Читаем В сторону Новой Зеландии полностью

… Нас била крупная утренняя дрожь – и добрая треть теплого шампанского ушла в пену, залив нам кисти рук, рубашки и подбородки. Однако по очереди из горлышка мы опорожнили и вторую, последнюю, бутылку – и нам полегчало. На радостях мы тронулись в бесцельный путь вглубь Москвы. Теперь только бросилось в глаза, что столица как вымерла, и лишь черные правительственные кортежи шныряют туда-сюда, вращая мигалками и вереща. “Ездят себе сатрапы – и пусть их”, – решили мы и вышли со Смоленской площади на Арбат. И сразу же попали в давку. Толпу косо водило из стороны в сторону, точно она преследовала кого-то. Обслуга окрестных кафе и ресторанов в форменных кокошниках и поварских колпаках, изнутри прильнув к окнам заведений общепита, плющила носы от любопытства. Но ни Сопровский, ни я, хоть убей, не понимали, из-за чего сыр-бор, пока толпа вдруг не выдохнула с шумом, как рубака-мясник, – это на кабриолет посреди Арбата, затею уличного фотографа, легко взошла Нэнси Рейган, первая леди Америки, а спустя мгновение рядом нарисовался “калифорнийский орел” собственной персоной. И мы с товарищем хором, дурными голосами, через два кольца оцепления (наружное – из американских мордоворотов и внутреннее – из отечественных) на дурном английском поприветствовали президента США. А наутро препирались над фотографией в “Московских новостях”: чья рука салютует в правом нижнем углу кадра – моя или одописца?

Полтора десятилетия назад общественные события на шестой части суши начали развиваться с головокружительной стремительностью, и уже в конце восьмидесятых я ошивался в Монреале у второго товарища молодости, а заодно наведался в местное американское консульство, чтобы выправить паспорт и скатать в “настоящую Америку” – к третьему закадычному другу.

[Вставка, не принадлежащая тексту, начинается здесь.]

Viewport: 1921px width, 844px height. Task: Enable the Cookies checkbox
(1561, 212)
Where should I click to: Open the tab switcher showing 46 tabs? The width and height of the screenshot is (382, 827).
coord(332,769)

Седой как лунь чернокожий чиновник в немыслимых серебряных перстнях, очень кого-то напоминая, выдал мне бланк анкеты. Прежде чем засесть за писанину, я напряг память… Вот кого! Дядюшку Римуса с обложки он напоминал – североамериканскую разновидность Арины Родионовны.

Вопросы анкеты мне сразу понравились, наглядно подтверждая правоту традиционного отечественного представления о США как о стране шиворот-навыворот. Ответы, чреватые неприятностями на родине, здесь, видимо, только приветствовались – и я малость подосадовал, что в графе “Членство в коммунистических организациях” приходится ставить маловыразительный прочерк вместо красивой дефиниции: “исключен за убеждения, несовместимые с пребыванием в рядах ВЛКСМ”.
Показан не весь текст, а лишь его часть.